▽

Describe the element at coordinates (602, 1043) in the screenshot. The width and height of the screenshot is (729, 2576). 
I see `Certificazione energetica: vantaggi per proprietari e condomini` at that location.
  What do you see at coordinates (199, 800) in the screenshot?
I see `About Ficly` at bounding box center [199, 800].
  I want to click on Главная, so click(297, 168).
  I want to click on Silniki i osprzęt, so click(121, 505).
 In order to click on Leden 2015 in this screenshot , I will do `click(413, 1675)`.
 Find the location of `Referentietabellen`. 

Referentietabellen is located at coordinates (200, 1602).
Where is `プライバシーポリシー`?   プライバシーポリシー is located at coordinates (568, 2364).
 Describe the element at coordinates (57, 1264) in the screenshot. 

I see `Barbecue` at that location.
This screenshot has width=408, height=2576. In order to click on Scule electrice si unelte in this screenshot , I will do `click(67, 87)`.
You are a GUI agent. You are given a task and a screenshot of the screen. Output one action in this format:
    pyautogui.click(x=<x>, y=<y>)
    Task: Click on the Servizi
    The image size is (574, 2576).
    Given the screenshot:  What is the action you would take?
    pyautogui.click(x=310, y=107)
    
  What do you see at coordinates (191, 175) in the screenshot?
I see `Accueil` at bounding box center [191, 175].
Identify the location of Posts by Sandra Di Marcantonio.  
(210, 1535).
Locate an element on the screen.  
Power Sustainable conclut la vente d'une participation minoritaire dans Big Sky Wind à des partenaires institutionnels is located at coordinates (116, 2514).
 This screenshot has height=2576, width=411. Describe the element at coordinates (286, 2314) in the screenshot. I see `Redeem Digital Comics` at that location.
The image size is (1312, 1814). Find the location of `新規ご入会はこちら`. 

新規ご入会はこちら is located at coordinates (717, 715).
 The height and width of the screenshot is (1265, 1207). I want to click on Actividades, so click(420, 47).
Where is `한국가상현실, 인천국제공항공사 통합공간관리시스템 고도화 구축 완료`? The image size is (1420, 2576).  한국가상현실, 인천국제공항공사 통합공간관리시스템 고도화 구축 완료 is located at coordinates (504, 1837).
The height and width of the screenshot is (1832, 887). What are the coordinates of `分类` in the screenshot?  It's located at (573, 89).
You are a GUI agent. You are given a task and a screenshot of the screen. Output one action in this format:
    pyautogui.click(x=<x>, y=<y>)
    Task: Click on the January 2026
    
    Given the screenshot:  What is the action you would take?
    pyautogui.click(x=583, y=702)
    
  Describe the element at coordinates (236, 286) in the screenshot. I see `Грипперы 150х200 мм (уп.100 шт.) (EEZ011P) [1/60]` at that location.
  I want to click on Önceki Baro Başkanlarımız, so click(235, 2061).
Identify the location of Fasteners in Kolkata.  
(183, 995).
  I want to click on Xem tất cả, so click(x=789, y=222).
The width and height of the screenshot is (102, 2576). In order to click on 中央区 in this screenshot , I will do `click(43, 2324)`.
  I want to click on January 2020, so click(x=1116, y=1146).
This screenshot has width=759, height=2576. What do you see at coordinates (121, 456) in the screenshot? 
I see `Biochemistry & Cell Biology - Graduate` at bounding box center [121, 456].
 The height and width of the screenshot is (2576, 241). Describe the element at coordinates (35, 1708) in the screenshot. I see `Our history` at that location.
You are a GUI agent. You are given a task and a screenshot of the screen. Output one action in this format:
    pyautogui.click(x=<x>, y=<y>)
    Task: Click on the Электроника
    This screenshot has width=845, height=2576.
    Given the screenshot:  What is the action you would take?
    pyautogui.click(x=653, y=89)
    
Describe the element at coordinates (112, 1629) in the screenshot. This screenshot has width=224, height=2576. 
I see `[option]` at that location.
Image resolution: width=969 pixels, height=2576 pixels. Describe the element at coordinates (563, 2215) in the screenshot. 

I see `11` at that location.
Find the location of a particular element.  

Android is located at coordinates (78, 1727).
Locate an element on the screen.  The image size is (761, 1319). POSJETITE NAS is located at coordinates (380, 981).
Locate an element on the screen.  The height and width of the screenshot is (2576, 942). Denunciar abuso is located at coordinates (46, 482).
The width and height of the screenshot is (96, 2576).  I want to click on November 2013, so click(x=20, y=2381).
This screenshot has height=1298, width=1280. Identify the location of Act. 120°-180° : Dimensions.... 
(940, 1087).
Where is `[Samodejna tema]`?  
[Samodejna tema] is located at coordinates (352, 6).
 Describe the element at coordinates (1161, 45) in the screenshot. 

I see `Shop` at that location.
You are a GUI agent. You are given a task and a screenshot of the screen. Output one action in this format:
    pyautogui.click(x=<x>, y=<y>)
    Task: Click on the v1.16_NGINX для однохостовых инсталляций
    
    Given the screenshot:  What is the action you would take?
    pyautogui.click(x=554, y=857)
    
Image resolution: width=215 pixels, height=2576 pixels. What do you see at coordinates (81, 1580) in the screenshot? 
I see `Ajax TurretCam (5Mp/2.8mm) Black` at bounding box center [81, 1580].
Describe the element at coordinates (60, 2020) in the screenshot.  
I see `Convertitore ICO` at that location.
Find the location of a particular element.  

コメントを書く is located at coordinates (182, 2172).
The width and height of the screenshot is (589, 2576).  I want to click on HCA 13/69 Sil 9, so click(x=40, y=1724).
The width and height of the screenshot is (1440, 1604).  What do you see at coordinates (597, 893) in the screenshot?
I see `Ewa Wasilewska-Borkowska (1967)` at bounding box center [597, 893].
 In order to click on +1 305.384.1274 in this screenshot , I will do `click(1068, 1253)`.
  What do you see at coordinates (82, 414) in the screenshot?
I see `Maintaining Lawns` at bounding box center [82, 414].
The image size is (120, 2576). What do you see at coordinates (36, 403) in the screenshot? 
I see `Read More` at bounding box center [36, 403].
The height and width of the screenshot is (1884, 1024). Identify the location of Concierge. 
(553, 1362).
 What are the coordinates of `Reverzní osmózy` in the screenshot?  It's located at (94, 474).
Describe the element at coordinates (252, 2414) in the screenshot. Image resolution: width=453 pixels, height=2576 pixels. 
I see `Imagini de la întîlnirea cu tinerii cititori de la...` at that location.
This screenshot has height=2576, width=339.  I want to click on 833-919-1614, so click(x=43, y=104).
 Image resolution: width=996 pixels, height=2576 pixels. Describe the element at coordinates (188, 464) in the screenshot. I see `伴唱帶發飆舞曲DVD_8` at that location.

△

TASK DESCRIPTION | Duplicate the listing lines above, beginning with the line that contains "I want to click on January" and ending after the line that contains "The height and width of the screenshot is (2576, 241).".

TASK RESPONSE |
  I want to click on January 2020, so click(x=1116, y=1146).
This screenshot has width=759, height=2576. What do you see at coordinates (121, 456) in the screenshot? 
I see `Biochemistry & Cell Biology - Graduate` at bounding box center [121, 456].
 The height and width of the screenshot is (2576, 241). Describe the element at coordinates (35, 1708) in the screenshot. I see `Our history` at that location.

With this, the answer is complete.